For a more realistic example (not run), one might do something like:
data(spike, package="spiky"); bam <- "2021_ctl.hg38_withSpikes.bam"; ssb_res <- scan_spiked_bam(bam, mapq=20, spike=spike);
An extract from the resulting ssb_res
object is available via
data(ssb_res, package="spiky");
The full ssb_res is a GRangesList object with 300bp-binned coverage on the standard (chr1-22, chrX, chrY, chrM) chromosomes (as determined by the GenomeInfoDb::standardChromosomes() function against the assembly defined in the BAM or CRAM file, by default; if desired, a user can scan all genomic contigs by setting standard=FALSE when calling the function). By default, the mean base-level coverage of genomic bins is reported, and the maximum spike-level coverage is reported, though this can also be adjusted as needed. The results then inform the reliability of measurements from replicate samples in multiple labs, as well as the adjusted quantitative coverage in each bin once the absolute quantity of captured cell-free methylated DNA has been fit by model_glm_pmol and predict_pmol. In some sense, this function converts BAMs/CRAMs into usable data structures for high-throughput standardized cfMeDIP experiments.

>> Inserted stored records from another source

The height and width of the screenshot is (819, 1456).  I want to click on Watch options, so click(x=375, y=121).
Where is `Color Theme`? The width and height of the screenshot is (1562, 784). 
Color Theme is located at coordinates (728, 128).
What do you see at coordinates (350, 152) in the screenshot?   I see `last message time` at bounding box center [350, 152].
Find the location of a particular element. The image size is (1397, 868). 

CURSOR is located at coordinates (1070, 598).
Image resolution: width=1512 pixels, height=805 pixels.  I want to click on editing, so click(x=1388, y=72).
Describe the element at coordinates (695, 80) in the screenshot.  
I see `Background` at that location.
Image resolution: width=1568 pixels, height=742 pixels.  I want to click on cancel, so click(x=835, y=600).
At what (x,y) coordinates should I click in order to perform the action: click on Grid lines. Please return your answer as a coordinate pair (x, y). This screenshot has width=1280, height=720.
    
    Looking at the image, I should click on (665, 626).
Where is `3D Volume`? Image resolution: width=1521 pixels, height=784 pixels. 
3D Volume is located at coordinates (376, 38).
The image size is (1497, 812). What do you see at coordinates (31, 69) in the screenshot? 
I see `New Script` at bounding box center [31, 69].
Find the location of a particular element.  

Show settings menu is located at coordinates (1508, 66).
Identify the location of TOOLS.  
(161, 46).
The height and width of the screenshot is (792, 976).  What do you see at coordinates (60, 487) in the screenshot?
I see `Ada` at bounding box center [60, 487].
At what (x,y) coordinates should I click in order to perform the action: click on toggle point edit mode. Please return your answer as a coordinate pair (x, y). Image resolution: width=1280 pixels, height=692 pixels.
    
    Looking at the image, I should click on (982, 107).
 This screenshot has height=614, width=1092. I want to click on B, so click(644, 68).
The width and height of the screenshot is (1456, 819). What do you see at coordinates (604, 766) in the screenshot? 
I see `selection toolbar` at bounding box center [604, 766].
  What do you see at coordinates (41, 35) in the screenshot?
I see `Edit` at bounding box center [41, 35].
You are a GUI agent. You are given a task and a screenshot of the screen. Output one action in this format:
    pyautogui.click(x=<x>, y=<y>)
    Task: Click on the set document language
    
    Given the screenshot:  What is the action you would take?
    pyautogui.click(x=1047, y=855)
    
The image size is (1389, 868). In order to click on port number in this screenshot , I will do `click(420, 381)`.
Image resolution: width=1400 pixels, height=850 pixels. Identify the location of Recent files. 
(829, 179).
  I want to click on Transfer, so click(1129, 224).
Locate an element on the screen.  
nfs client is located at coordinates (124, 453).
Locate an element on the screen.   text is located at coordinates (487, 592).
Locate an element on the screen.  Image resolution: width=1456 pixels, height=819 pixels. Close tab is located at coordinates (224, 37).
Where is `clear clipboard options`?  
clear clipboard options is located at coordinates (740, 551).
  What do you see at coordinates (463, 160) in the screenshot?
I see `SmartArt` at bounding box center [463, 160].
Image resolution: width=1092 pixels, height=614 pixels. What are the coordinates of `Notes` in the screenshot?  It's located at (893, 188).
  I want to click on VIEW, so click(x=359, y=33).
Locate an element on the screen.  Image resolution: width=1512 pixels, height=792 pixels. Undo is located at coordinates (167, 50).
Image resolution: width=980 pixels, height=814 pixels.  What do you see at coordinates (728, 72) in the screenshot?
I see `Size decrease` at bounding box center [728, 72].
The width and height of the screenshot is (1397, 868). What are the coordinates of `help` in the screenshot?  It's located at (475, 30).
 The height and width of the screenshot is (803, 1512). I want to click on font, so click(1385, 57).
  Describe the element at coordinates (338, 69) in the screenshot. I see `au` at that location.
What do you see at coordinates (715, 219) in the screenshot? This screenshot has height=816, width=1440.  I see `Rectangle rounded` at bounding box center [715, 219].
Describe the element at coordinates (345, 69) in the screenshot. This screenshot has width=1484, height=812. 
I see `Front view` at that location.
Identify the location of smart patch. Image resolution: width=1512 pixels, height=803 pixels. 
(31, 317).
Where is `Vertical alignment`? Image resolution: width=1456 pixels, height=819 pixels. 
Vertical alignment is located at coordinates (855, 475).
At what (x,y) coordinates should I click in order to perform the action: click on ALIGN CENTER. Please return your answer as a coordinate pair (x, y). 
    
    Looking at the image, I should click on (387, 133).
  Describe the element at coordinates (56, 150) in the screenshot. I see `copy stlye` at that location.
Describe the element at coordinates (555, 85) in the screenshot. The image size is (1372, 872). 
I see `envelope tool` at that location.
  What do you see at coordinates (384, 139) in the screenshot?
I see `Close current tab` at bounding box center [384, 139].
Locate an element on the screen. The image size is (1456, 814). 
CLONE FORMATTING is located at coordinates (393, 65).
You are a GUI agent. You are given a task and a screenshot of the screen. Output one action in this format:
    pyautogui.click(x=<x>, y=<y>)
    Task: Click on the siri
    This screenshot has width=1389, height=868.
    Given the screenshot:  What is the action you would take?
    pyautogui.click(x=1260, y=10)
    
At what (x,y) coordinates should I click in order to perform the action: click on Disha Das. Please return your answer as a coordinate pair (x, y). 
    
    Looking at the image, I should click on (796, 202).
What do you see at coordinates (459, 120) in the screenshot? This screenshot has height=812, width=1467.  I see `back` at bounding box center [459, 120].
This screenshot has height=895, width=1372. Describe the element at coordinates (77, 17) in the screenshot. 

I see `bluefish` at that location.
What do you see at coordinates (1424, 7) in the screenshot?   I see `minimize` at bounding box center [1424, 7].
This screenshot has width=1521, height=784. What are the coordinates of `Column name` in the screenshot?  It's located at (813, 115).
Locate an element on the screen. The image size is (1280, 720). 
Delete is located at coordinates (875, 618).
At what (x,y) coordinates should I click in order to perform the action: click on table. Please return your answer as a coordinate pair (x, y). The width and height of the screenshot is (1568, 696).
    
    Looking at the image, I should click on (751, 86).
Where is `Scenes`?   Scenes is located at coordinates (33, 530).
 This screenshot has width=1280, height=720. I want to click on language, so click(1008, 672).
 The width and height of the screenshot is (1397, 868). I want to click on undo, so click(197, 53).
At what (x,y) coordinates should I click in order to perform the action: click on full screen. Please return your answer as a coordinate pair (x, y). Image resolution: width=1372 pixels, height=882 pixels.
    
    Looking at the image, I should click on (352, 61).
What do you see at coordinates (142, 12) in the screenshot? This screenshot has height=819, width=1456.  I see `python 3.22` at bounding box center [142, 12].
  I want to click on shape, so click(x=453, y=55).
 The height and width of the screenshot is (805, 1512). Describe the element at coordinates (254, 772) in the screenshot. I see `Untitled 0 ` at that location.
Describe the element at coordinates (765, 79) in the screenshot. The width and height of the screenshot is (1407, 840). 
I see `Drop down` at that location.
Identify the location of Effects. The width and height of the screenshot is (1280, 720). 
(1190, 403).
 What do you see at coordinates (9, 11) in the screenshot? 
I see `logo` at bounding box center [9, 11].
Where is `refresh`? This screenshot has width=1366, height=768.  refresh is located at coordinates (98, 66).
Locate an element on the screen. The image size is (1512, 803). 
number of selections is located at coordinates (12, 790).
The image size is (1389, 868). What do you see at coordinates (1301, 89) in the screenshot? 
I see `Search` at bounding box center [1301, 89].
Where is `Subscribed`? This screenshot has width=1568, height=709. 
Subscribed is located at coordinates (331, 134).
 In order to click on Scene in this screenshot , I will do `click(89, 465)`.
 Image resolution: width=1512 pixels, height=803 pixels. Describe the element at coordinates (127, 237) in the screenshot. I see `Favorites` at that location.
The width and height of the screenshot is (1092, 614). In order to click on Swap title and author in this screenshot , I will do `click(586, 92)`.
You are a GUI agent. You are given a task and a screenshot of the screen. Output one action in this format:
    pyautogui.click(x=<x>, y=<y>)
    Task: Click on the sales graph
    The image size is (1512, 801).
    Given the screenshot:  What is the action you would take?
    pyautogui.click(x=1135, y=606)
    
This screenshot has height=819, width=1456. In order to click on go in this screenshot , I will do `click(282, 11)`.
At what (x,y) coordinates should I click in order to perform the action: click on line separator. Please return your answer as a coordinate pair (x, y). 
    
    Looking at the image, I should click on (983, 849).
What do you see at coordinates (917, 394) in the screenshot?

The data extract used in other examples is the same as the full version, with the sole difference being that genomic bins are limited to chr22.
a CompressedGRangesList with bin- and spike-level coverage
GenomeInfoDb::keepStandardChromosomes
Rsamtools::ScanBamParam
library(GenomicRanges) data(spike, package="spiky") sb <- system.file("extdata", "example.spike.bam", package="spiky", mustWork=TRUE) res <- scan_spiked_bam(sb, spike=spike, bins=GRanges()) summary(res$spikes$coverage)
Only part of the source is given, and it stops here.